> [Records for this exercise]
■ ■ ■ ■
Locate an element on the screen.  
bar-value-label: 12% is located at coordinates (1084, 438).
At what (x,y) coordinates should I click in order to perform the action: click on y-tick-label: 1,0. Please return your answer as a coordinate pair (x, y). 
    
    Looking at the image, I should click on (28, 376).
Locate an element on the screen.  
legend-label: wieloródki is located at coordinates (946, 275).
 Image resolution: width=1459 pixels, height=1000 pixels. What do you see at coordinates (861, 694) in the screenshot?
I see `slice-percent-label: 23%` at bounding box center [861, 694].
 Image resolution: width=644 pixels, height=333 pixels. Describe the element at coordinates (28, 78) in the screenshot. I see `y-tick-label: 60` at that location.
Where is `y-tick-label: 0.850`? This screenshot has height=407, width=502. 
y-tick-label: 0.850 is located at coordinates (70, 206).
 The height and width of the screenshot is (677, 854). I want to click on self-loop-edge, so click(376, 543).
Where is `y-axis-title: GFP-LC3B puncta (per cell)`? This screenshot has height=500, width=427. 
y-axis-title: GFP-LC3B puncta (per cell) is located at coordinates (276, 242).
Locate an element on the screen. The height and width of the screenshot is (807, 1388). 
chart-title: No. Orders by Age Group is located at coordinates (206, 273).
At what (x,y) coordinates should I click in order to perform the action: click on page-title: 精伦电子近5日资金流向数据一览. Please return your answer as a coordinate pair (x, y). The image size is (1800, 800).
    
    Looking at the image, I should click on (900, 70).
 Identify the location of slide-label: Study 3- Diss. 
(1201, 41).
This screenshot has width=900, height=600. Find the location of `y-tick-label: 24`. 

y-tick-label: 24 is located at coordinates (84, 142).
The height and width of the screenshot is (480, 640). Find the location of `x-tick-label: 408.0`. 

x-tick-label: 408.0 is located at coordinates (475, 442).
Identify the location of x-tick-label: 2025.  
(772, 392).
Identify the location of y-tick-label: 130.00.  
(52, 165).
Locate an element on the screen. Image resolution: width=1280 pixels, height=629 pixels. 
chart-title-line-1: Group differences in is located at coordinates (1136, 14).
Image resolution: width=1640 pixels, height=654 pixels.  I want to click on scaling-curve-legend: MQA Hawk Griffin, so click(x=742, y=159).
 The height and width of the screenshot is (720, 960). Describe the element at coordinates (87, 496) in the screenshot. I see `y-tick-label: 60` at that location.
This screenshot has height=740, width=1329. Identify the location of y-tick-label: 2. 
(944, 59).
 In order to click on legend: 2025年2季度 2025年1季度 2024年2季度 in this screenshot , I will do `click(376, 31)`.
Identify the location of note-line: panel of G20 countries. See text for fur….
■ ■ ■ ■
> [What the task requires] Put every line of the data above into a Markdown table with the columns Row and Line, numbering the rows and leaving out blank lines.

> [Solution for this problem]
| Row | Line |
|---|---|
| 1 | Locate an element on the screen.   |
| 2 | bar-value-label: 12% is located at coordinates (1084, 438). |
| 3 | At what (x,y) coordinates should I click in order to perform the action: click on y-tick-label: 1,0. Please return your answer as a coordinate pair (x, y).  |
| 4 |     Looking at the image, I should click on (28, 376). |
| 5 | Locate an element on the screen.   |
| 6 | legend-label: wieloródki is located at coordinates (946, 275). |
| 7 |  Image resolution: width=1459 pixels, height=1000 pixels. What do you see at coordinates (861, 694) in the screenshot? |
| 8 | I see `slice-percent-label: 23%` at bounding box center [861, 694]. |
| 9 |  Image resolution: width=644 pixels, height=333 pixels. Describe the element at coordinates (28, 78) in the screenshot. I see `y-tick-label: 60` at that location. |
| 10 | Where is `y-tick-label: 0.850`? This screenshot has height=407, width=502.  |
| 11 | y-tick-label: 0.850 is located at coordinates (70, 206). |
| 12 |  The height and width of the screenshot is (677, 854). I want to click on self-loop-edge, so click(376, 543). |
| 13 | Where is `y-axis-title: GFP-LC3B puncta (per cell)`? This screenshot has height=500, width=427.  |
| 14 | y-axis-title: GFP-LC3B puncta (per cell) is located at coordinates (276, 242). |
| 15 | Locate an element on the screen. The height and width of the screenshot is (807, 1388).  |
| 16 | chart-title: No. Orders by Age Group is located at coordinates (206, 273). |
| 17 | At what (x,y) coordinates should I click in order to perform the action: click on page-title: 精伦电子近5日资金流向数据一览. Please return your answer as a coordinate pair (x, y). The image size is (1800, 800). |
| 18 |     Looking at the image, I should click on (900, 70). |
| 19 |  Identify the location of slide-label: Study 3- Diss.  |
| 20 | (1201, 41). |
| 21 | This screenshot has width=900, height=600. Find the location of `y-tick-label: 24`.  |
| 22 | y-tick-label: 24 is located at coordinates (84, 142). |
| 23 | The height and width of the screenshot is (480, 640). Find the location of `x-tick-label: 408.0`.  |
| 24 | x-tick-label: 408.0 is located at coordinates (475, 442). |
| 25 | Identify the location of x-tick-label: 2025.   |
| 26 | (772, 392). |
| 27 | Identify the location of y-tick-label: 130.00.   |
| 28 | (52, 165). |
| 29 | Locate an element on the screen. Image resolution: width=1280 pixels, height=629 pixels.  |
| 30 | chart-title-line-1: Group differences in is located at coordinates (1136, 14). |
| 31 | Image resolution: width=1640 pixels, height=654 pixels.  I want to click on scaling-curve-legend: MQA Hawk Griffin, so click(x=742, y=159). |
| 32 |  The height and width of the screenshot is (720, 960). Describe the element at coordinates (87, 496) in the screenshot. I see `y-tick-label: 60` at that location. |
| 33 | This screenshot has height=740, width=1329. Identify the location of y-tick-label: 2.  |
| 34 | (944, 59). |
| 35 |  In order to click on legend: 2025年2季度 2025年1季度 2024年2季度 in this screenshot , I will do `click(376, 31)`. |
| 36 | Identify the location of note-line: panel of G20 countries. See text for fur…. |